Pro-life law under attack by those who should be enforcing it

Pro-life law under attack by those who should be enforcing it

Governor Tony Evers (D) of Wisconsin has tried -- unsuccessfully so far -- to overturn his state's century-old law that bans abortion

Pro-life law under attack by those who should be enforcing it

Prosecutors in Wisconsin are coming down on both sides of the state's abortion law and an attempt to overturn it.

A Wisconsin court has upheld Wisconsin's 1849 law barring abortion except to save the mother's life (940.04). But in June, just days after the U.S. Supreme Court overturned Roe v. Wade, Wisconsin Attorney General Josh Kaul filed a lawsuit on behalf of Governor Tony Evers challenging the law. The lawsuit, Kaul stated at that time, asks the court "to clarify that Wisconsin's 19th century abortion ban with no exceptions for rape or incest has not gone back into effect."

Gracie Skogman is legislative and PAC director for Wisconsin Right to Life. She argues AG Kaul should be making better use of his time and is, in effect, "derelict" in his duties.

"… Instead of enforcing our anti-abortion statute, he's fighting it in court," she tells AFN. "And his main argument is that the statute is too dated to be enforceable now and just many other baseless claims." She adds, in a press release, that Kaul "should be focused on addressing the needs facing women and their preborn children … instead of undermining this law."
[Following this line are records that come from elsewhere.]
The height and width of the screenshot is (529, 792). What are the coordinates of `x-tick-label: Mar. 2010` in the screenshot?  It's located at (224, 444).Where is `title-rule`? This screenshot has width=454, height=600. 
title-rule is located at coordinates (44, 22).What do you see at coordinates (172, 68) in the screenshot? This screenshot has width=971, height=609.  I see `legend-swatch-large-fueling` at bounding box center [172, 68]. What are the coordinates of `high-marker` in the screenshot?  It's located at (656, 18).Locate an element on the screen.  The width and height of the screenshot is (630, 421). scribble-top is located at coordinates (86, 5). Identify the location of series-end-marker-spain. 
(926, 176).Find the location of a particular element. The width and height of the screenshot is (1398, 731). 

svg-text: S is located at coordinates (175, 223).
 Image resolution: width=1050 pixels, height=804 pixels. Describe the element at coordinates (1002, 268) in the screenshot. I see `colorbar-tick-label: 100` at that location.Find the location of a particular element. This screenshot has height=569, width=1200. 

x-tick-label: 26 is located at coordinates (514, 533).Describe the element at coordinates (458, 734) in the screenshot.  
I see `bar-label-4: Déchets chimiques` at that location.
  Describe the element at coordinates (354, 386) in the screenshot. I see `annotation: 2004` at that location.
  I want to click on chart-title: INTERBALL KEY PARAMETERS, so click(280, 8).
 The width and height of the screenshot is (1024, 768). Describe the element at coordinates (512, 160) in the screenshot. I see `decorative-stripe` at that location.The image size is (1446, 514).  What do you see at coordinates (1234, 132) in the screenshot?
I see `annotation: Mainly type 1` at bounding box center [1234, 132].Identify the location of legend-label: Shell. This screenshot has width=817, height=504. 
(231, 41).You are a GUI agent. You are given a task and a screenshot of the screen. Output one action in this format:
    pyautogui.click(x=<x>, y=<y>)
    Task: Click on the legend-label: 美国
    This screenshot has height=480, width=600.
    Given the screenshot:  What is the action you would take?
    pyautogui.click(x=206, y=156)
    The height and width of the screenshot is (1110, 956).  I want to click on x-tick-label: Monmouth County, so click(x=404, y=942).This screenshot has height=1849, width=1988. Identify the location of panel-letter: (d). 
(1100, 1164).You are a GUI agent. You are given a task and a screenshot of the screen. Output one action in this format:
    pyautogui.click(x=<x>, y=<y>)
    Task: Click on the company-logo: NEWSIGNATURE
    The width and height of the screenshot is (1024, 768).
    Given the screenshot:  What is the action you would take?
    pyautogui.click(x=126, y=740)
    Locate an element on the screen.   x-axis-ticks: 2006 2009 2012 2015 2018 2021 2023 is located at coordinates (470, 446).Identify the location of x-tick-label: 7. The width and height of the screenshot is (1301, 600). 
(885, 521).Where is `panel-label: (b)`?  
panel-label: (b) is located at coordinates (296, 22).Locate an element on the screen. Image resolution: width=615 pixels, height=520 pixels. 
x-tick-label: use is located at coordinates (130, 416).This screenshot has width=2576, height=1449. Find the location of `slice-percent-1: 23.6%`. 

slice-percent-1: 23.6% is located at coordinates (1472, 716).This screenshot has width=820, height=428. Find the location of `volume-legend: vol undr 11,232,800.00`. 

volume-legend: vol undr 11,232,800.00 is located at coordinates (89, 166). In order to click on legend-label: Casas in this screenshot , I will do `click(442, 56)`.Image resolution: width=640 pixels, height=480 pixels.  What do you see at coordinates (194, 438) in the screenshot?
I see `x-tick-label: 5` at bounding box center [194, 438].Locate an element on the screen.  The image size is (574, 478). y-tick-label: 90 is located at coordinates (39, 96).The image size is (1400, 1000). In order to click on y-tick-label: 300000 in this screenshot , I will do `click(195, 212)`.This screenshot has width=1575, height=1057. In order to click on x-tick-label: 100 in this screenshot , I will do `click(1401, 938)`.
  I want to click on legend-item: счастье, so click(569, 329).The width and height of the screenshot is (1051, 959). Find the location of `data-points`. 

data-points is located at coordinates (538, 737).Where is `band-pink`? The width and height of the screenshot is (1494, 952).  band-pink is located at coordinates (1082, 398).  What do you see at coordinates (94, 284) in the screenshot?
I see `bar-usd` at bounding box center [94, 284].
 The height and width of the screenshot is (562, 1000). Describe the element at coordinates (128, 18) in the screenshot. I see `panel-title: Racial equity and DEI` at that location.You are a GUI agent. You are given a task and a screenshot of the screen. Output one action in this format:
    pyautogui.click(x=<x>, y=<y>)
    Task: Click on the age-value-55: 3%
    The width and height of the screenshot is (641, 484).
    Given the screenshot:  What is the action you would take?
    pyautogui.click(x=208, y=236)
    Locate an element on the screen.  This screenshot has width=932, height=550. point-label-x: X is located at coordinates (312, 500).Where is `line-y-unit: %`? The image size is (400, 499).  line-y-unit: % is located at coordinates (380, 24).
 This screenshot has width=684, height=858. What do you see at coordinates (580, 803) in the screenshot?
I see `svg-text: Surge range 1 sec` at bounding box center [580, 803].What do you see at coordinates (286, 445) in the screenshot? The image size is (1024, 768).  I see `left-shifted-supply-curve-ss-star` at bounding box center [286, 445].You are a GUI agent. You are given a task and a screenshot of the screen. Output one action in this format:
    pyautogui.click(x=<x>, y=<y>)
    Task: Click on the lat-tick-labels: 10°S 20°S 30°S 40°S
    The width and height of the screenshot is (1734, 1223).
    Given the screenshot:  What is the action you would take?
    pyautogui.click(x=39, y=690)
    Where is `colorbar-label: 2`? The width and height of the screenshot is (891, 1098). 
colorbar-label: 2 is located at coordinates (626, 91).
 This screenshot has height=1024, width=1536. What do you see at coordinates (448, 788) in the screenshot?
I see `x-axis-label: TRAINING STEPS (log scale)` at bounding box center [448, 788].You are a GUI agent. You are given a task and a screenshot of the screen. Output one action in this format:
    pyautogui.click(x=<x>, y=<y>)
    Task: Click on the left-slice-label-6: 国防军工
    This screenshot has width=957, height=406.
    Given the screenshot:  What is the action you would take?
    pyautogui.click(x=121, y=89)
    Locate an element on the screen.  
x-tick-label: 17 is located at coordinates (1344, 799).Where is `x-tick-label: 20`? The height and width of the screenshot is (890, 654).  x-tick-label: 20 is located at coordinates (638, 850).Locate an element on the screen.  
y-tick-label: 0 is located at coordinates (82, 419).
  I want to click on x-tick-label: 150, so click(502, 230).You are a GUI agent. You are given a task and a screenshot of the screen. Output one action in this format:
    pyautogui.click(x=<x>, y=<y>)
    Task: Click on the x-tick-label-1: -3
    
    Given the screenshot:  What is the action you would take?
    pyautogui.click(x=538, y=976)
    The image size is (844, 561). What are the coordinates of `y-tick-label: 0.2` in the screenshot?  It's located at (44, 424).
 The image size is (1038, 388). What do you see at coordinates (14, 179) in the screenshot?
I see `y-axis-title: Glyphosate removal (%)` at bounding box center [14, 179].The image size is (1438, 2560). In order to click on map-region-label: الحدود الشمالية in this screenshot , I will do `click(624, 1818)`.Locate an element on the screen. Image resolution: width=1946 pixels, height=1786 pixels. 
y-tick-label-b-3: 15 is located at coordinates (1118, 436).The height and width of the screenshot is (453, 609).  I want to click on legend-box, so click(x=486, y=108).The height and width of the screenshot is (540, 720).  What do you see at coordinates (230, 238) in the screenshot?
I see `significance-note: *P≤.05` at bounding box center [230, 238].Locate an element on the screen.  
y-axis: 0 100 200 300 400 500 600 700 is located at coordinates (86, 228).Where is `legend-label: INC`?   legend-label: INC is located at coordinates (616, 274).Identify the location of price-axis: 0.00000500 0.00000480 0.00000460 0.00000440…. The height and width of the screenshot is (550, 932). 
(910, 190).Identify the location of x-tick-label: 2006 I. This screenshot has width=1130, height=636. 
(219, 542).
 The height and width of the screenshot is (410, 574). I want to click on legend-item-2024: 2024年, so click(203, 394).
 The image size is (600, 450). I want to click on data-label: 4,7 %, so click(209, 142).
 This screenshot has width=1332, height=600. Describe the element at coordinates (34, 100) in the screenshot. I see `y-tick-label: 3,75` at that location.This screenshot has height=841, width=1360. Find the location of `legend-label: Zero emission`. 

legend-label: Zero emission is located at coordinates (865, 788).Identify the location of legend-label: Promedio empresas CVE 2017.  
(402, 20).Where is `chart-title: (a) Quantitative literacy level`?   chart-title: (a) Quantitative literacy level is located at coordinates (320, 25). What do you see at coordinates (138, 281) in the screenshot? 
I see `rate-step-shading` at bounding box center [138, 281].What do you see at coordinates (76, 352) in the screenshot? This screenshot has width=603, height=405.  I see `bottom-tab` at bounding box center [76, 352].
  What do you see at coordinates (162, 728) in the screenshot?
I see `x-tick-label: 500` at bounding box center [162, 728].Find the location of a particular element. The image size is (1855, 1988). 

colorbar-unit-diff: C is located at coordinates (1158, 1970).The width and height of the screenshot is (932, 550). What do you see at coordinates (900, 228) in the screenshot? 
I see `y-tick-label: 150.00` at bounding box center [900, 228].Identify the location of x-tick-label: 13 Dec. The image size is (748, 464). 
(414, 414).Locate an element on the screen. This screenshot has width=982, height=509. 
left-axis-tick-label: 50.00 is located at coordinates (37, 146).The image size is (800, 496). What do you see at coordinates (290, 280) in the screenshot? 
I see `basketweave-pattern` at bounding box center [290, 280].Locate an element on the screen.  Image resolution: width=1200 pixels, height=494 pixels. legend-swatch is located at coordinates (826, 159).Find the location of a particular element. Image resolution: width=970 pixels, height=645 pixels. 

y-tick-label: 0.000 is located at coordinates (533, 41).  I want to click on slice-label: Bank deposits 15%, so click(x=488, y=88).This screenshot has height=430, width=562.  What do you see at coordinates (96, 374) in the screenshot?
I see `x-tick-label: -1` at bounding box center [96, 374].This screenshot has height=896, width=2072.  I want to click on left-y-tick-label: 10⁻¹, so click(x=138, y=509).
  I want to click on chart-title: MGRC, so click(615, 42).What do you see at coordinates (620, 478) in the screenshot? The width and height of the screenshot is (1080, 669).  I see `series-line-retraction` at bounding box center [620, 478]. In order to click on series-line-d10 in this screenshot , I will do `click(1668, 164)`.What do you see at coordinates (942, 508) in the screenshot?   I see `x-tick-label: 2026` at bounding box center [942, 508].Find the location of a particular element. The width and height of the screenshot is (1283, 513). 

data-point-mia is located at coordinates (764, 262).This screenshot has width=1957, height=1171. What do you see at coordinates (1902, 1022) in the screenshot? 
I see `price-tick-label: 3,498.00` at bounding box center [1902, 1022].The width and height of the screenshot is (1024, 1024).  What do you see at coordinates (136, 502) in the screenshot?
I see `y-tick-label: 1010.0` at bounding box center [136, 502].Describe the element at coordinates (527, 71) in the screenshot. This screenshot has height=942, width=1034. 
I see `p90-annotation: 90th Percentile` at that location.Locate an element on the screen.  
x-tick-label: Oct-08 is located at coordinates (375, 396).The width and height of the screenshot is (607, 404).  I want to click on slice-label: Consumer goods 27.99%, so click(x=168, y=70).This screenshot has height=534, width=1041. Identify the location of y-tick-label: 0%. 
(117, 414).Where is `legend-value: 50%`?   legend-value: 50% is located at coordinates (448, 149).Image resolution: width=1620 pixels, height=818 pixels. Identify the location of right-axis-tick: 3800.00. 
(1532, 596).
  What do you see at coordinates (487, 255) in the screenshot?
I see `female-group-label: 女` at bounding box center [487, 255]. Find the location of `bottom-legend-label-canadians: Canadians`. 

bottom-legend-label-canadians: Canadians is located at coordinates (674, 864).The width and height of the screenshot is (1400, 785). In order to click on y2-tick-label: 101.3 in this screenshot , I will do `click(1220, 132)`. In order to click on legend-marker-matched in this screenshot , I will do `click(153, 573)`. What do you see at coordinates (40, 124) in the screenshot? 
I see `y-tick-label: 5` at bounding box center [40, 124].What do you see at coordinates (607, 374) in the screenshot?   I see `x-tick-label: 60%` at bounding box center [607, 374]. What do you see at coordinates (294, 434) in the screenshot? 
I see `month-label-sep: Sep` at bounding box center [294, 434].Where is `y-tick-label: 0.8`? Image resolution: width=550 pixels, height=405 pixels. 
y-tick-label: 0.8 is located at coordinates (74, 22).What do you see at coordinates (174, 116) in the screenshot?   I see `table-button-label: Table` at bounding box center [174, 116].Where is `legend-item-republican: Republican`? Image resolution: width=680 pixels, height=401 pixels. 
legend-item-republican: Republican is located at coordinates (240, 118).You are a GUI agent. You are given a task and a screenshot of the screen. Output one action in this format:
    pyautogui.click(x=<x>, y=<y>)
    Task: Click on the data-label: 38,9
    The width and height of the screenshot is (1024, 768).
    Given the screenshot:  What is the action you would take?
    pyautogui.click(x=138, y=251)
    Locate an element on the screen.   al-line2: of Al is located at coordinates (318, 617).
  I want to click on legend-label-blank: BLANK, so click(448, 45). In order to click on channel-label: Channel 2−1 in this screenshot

Several county district attorneys have filed separate motions asking that the court dismiss the attorney general's lawsuit.

"I also think it's important to note that this group of prosecutors that have asked the judge to drop the case are making the important argument that neither the governor nor attorney general have been directly harmed by this law – so they, in essence, have no right to be bringing this case," Skogman notes.

The county DAs also argue that the lawsuit improperly restricts their discretion as prosecutors.

In addition to the lawsuit, the Democratic governor has called two separate special sessions of the state legislature – the latest in early October – in his attempt to repeal the current law. He has been unsuccessful in doing so.